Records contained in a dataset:

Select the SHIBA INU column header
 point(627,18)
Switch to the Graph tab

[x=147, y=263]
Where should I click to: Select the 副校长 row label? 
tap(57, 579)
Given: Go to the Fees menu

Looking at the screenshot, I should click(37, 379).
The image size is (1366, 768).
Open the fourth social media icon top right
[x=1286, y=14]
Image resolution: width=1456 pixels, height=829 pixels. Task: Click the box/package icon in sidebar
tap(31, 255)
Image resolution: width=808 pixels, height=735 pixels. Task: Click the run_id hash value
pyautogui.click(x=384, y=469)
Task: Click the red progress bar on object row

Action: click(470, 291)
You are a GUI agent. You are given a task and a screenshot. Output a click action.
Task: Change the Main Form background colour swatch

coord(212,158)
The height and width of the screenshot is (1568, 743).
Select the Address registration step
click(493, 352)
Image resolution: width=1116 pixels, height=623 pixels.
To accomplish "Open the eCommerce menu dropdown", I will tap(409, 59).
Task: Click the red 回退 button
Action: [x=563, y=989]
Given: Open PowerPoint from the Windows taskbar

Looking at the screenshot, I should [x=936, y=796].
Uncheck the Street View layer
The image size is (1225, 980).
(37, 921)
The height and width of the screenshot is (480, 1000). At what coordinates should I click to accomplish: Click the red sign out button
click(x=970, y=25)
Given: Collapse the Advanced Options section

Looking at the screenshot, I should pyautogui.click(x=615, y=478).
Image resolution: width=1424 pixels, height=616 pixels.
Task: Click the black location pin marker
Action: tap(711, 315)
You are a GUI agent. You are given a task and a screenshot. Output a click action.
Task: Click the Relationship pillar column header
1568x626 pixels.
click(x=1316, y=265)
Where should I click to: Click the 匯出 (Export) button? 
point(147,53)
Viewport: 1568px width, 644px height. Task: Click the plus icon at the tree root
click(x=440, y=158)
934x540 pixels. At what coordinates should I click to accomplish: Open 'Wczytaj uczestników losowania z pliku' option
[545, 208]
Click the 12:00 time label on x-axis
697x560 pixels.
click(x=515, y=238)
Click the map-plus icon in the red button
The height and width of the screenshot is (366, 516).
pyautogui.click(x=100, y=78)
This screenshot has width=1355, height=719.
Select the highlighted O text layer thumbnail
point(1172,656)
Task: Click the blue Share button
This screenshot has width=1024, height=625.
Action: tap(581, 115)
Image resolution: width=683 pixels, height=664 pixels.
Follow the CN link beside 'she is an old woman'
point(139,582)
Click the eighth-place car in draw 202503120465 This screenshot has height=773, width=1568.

YOUR GOAL: Output the records above precisely.

RESULT:
Select the SHIBA INU column header
 point(627,18)
Switch to the Graph tab

[x=147, y=263]
Where should I click to: Select the 副校长 row label? 
tap(57, 579)
Given: Go to the Fees menu

Looking at the screenshot, I should click(37, 379).
The image size is (1366, 768).
Open the fourth social media icon top right
[x=1286, y=14]
Image resolution: width=1456 pixels, height=829 pixels. Task: Click the box/package icon in sidebar
tap(31, 255)
Image resolution: width=808 pixels, height=735 pixels. Task: Click the run_id hash value
pyautogui.click(x=384, y=469)
Task: Click the red progress bar on object row

Action: click(470, 291)
You are a GUI agent. You are given a task and a screenshot. Output a click action.
Task: Change the Main Form background colour swatch

coord(212,158)
The height and width of the screenshot is (1568, 743).
Select the Address registration step
click(493, 352)
Image resolution: width=1116 pixels, height=623 pixels.
To accomplish "Open the eCommerce menu dropdown", I will tap(409, 59).
Task: Click the red 回退 button
Action: [x=563, y=989]
Given: Open PowerPoint from the Windows taskbar

Looking at the screenshot, I should [x=936, y=796].
Uncheck the Street View layer
The image size is (1225, 980).
(37, 921)
The height and width of the screenshot is (480, 1000). At what coordinates should I click to accomplish: Click the red sign out button
click(x=970, y=25)
Given: Collapse the Advanced Options section

Looking at the screenshot, I should pyautogui.click(x=615, y=478).
Image resolution: width=1424 pixels, height=616 pixels.
Task: Click the black location pin marker
Action: tap(711, 315)
You are a GUI agent. You are given a task and a screenshot. Output a click action.
Task: Click the Relationship pillar column header
1568x626 pixels.
click(x=1316, y=265)
Where should I click to: Click the 匯出 (Export) button? 
point(147,53)
Viewport: 1568px width, 644px height. Task: Click the plus icon at the tree root
click(x=440, y=158)
934x540 pixels. At what coordinates should I click to accomplish: Open 'Wczytaj uczestników losowania z pliku' option
[545, 208]
Click the 12:00 time label on x-axis
697x560 pixels.
click(x=515, y=238)
Click the map-plus icon in the red button
The height and width of the screenshot is (366, 516).
pyautogui.click(x=100, y=78)
This screenshot has width=1355, height=719.
Select the highlighted O text layer thumbnail
point(1172,656)
Task: Click the blue Share button
This screenshot has width=1024, height=625.
Action: tap(581, 115)
Image resolution: width=683 pixels, height=664 pixels.
Follow the CN link beside 'she is an old woman'
point(139,582)
Click the eighth-place car in draw 202503120465 This screenshot has height=773, width=1568.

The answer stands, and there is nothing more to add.